Water Safety and Children

Keeping Children Safe

With the warmer weather your thoughts might turn to paddling pools in the garden and water play.  While both these activities are undoubtedly exciting for children and many children with trajectory schemas benefit hugely from water play, we do have to be very careful about exposing other people’s children to such risks.

Risk for different children

Babies – likely to drown in water if they crawl up to investigate;

Toddlers – likely to drown in water if they want to experiment with it;

Disabled child – likely to drown in water if they do not understand the risks;

Child with English as a second or additional language – likely to be hurt if they do not understand the dangers related to them in English.
 

Control measures should be in place to keep children safe including...

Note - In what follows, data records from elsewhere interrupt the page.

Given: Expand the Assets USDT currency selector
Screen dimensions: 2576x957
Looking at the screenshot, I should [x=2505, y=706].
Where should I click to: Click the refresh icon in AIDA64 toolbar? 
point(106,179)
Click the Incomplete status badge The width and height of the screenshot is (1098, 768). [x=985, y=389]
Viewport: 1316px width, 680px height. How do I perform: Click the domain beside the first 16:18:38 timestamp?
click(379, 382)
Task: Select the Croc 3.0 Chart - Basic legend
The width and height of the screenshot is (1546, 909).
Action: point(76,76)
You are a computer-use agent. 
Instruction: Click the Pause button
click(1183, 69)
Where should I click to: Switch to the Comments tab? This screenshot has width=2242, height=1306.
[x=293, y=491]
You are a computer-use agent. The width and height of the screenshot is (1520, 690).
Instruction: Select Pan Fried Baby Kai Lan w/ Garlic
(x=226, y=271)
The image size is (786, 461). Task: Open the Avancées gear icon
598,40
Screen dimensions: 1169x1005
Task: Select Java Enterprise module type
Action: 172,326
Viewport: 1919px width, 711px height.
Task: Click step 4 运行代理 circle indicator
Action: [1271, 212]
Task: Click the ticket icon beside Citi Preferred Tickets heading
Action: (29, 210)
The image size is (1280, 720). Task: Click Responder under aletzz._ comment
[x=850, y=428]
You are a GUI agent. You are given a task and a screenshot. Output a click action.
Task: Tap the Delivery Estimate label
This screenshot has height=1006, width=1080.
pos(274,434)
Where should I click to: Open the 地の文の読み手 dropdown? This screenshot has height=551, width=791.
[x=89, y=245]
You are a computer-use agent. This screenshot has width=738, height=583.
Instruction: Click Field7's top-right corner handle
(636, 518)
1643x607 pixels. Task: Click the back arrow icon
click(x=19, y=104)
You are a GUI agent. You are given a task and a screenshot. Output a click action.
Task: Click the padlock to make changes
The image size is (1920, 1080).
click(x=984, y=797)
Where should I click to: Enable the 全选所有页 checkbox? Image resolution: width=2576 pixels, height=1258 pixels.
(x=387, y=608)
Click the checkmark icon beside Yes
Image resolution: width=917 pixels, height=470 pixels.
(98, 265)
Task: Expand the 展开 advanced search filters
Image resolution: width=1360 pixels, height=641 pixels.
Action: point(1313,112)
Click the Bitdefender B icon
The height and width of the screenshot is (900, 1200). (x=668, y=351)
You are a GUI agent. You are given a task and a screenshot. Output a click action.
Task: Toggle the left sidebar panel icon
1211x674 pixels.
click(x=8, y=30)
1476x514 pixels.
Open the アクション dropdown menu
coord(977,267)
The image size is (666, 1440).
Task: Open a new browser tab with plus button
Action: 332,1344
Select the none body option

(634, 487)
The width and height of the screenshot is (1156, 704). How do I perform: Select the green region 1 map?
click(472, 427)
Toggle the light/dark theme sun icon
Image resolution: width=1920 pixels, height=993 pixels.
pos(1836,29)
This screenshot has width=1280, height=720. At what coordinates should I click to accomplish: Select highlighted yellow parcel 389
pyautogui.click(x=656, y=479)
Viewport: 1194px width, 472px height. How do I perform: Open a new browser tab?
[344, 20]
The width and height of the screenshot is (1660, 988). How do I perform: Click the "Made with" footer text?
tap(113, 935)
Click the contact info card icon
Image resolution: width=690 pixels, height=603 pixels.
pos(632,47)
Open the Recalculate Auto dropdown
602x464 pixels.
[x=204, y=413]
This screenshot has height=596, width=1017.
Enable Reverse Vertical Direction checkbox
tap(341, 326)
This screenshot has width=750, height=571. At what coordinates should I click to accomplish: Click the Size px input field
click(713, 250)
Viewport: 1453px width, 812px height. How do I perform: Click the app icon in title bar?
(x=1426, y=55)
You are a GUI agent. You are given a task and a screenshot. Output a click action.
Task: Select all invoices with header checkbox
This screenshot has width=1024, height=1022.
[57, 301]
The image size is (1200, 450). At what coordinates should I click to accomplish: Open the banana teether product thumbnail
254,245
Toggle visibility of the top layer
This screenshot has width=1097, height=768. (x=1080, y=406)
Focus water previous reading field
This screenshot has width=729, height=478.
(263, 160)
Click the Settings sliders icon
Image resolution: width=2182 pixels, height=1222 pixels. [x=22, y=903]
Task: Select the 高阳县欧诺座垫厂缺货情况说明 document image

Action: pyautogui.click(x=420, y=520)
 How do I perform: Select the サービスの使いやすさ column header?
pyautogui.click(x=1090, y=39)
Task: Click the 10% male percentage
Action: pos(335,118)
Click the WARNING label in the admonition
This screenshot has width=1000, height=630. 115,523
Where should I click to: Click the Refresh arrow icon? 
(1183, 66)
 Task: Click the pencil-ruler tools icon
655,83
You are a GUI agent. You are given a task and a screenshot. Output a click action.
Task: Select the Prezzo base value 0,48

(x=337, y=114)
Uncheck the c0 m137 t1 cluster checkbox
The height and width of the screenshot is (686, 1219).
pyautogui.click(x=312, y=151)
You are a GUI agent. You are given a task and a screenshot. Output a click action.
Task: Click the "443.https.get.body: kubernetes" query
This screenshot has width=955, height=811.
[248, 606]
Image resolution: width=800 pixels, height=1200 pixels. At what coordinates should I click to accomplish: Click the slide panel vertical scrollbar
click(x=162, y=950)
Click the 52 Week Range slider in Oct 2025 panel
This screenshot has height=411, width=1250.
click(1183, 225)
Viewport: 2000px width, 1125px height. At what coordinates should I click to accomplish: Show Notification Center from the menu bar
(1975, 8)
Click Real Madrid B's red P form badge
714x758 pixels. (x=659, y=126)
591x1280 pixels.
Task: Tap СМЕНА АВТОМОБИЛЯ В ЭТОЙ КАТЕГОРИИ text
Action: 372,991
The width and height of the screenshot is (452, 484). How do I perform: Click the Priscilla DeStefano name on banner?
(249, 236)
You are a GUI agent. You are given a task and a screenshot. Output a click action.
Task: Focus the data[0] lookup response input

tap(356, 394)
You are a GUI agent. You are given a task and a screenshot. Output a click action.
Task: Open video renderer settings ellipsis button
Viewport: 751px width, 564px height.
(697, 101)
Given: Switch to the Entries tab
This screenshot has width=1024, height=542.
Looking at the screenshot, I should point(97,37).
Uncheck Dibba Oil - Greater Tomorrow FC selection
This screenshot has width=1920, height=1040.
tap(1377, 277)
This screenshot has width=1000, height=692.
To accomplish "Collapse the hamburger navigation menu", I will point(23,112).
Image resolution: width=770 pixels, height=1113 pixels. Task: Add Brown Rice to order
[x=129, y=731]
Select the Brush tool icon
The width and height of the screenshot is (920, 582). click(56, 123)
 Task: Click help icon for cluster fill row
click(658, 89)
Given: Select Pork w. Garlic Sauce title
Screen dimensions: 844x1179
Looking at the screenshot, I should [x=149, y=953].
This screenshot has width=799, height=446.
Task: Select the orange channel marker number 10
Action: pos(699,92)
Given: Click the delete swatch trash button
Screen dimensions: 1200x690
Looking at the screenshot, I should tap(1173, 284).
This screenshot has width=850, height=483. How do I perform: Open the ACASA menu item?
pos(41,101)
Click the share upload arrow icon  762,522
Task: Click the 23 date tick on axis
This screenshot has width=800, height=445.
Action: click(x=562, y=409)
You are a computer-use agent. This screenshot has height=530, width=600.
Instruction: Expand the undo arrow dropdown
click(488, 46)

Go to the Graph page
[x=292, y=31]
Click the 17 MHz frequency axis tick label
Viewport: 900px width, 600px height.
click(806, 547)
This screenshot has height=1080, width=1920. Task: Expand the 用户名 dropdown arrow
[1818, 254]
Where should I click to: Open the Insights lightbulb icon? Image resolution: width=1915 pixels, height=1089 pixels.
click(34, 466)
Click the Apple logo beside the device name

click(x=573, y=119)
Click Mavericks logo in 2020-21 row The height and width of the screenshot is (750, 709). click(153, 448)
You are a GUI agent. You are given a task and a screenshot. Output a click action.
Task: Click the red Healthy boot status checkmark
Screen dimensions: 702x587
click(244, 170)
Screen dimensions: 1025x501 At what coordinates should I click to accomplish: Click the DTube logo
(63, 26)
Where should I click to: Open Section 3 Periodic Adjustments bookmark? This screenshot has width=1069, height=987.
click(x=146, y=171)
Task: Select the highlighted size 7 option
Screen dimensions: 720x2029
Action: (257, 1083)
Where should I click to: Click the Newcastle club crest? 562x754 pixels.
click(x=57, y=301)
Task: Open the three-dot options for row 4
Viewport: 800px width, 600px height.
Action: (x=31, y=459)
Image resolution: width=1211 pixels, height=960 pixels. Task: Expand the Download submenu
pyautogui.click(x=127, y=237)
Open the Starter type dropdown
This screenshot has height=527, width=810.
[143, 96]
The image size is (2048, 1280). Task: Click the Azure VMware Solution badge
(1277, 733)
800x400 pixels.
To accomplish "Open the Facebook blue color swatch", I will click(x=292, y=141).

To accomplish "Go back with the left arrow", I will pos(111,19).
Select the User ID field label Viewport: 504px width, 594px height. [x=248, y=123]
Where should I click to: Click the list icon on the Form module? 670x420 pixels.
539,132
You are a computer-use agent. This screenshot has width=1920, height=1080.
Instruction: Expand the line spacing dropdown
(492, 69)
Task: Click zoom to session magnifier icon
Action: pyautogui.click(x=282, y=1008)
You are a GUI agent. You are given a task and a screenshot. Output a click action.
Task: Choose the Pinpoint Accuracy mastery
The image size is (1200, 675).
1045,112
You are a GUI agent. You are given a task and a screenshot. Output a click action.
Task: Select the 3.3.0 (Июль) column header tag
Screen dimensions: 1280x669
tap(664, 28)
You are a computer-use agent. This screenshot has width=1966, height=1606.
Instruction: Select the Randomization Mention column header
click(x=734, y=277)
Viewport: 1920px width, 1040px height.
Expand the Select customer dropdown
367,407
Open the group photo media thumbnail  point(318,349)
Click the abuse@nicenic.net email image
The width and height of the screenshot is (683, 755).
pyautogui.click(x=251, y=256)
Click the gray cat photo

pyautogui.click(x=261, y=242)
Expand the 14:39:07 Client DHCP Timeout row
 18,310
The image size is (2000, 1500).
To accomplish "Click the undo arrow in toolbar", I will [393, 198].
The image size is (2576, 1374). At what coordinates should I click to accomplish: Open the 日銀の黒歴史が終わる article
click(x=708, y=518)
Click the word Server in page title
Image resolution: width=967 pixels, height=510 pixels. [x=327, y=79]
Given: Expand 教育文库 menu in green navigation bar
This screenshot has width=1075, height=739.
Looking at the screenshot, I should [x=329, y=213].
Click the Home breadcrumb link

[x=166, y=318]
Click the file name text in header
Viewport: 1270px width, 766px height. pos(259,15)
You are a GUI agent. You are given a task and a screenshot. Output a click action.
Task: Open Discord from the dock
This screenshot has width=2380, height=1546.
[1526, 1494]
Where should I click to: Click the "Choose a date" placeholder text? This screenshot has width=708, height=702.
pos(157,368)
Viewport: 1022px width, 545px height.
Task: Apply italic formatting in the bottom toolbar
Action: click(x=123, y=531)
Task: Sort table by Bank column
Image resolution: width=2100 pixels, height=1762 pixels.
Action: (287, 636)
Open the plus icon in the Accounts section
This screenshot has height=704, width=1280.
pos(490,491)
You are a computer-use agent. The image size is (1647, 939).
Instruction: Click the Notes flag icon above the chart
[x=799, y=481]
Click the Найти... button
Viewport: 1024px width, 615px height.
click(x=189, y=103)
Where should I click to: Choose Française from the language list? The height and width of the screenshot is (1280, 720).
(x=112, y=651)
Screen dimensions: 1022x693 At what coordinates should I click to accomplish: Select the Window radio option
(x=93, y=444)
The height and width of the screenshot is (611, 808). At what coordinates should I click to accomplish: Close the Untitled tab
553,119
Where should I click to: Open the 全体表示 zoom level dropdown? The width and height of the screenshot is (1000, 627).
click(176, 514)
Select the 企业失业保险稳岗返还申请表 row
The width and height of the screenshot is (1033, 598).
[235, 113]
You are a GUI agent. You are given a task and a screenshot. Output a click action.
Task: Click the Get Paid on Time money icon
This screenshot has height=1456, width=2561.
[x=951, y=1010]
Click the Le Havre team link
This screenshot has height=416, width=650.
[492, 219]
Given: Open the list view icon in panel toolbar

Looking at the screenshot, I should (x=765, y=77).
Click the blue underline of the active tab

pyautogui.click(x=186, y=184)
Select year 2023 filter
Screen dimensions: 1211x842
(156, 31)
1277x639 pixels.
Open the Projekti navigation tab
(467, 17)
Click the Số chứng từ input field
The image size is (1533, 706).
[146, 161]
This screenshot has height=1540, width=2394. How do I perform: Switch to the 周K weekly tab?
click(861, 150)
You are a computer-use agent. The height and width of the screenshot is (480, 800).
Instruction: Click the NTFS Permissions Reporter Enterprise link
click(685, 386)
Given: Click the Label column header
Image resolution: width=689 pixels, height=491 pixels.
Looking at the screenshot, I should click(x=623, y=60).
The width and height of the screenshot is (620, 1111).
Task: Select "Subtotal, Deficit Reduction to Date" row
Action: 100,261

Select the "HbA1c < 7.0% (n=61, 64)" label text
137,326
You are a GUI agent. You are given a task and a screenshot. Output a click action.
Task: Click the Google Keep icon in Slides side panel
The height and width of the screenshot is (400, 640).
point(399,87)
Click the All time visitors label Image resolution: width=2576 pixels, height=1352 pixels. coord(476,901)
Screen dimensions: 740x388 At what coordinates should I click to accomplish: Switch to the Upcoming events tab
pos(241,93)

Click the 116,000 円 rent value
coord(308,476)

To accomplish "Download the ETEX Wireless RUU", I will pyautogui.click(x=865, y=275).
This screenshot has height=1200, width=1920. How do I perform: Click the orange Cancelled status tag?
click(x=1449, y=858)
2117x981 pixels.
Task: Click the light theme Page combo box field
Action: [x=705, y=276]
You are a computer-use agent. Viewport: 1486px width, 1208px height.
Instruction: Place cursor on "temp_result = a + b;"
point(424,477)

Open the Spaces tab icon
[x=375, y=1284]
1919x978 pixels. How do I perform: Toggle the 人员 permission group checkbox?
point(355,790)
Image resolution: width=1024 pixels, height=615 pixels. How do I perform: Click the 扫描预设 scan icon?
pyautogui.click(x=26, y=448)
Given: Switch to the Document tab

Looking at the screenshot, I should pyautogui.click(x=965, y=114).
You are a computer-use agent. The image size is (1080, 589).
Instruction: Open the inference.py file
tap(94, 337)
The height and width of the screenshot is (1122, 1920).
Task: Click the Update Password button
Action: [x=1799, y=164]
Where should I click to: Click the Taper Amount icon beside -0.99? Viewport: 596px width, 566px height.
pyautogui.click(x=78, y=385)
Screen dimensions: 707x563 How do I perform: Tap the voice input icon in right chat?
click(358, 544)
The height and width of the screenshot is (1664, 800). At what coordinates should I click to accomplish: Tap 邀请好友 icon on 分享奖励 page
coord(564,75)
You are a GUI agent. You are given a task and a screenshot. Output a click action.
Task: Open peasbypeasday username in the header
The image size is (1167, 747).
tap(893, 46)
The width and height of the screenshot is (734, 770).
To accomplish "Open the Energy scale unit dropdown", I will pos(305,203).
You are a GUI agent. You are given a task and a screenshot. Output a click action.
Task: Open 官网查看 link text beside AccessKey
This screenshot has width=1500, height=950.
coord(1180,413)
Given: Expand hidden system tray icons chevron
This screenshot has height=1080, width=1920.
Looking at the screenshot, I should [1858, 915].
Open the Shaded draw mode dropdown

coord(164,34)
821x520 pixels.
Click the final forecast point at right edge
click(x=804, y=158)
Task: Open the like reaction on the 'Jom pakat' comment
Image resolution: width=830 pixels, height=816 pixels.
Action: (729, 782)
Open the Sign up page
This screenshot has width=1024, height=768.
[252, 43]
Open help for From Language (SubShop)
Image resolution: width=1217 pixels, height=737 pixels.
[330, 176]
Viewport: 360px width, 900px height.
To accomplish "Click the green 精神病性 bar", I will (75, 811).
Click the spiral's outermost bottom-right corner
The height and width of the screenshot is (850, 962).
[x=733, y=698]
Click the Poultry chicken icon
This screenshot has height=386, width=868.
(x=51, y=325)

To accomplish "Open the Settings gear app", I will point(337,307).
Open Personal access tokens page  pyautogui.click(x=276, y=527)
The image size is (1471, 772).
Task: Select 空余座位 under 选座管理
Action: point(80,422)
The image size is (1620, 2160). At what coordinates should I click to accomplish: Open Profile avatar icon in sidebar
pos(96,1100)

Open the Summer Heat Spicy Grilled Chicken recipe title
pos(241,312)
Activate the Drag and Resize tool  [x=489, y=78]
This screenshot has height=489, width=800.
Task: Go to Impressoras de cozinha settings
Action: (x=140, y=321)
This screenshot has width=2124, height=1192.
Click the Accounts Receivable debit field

  • Spills which might cause slips or falls are mopped up immediately;
  • Substances added to water (soap flakes, food colouring, essential oils etc) are suitable for use by children and non-toxic;
  • Resources added to water (plastic fish, buckets, pieces of sponge, toy boats etc) are safety checked before and during play;
  • Children are fully supervised when playing with water;
  • Water is the correct temperature for use by children and is checked with a thermometer if the practitioner is unsure;
  • Children with hand eczema or sores on their skin are provided with waterproof gloves;
  • Children wear waterproof aprons and are changed quickly if they are wet;
  • Practitioners are clear about safety rules and remind children regularly;
  • The practitioner ensures places where water might collect are checked before children go outside;
  • Overcrowding at the water tray is avoided through supervision;
  • Babies are fully supervised when in contact with water and provided with a small bowl of water rather than pulling up at the water tray;
  • Resources used with water play are checked for safety before use and discarded if broken or damaged;
  • Children are reminded to roll up their sleeves and wear aprons;
  • Practitioners are aware that wet clothing makes children susceptible to infection and can cause sore skin;
  • Fresh water is used and changed daily: if there is a risk of local contamination advice is taken before children are allowed to play;
  • Bowls for animals to drink water are not left out during working hours in reach of children in case they think it is a play area;
  • Daily checks ensure the water tray is safe to use;
  • All practitioners are trained in first aid;
  • Children are reminded not to drink the water;
  • Telephones are taken outside so that children are not left unattended when playing with water;
  • Paper towels and single use cloth towels are provided for children to dry themselves;
  • Sun cream is re-applied after water play.

Enabling the children to manage their own safety can be a slow process for many children. Practitioners need to remind them of the dangers regularly and can involve them in age-appropriate question and answer sessions which encourage them to think about danger and work out how to manage it for themselves.

For example, we are going to play with the water today...

  • Who can remember what we need to wear?
  • Who knows what happens if water gets spilled?
  • Can anyone remember why we need to dry up after we have finished playing?
  • If you are thirsty which water do you drink?
  • How many children can safely play around the water tray?
  • What happens if you want to play with the water tray and there are 3 children already gathered around it?
  • What should you do if you drop one of the toys from the water tray on the floor? Give it to an adult to wash, yes well done!
  • Who can remember where we keep the aprons?
  • What should you do if your clothes get wet from the water tray?

By involving the children in considering their own risk assessment we are helping them to think the risks through and to be more aware of what might hurt them – and we are helping to prepare them for school when they will be given more autonomy over their play.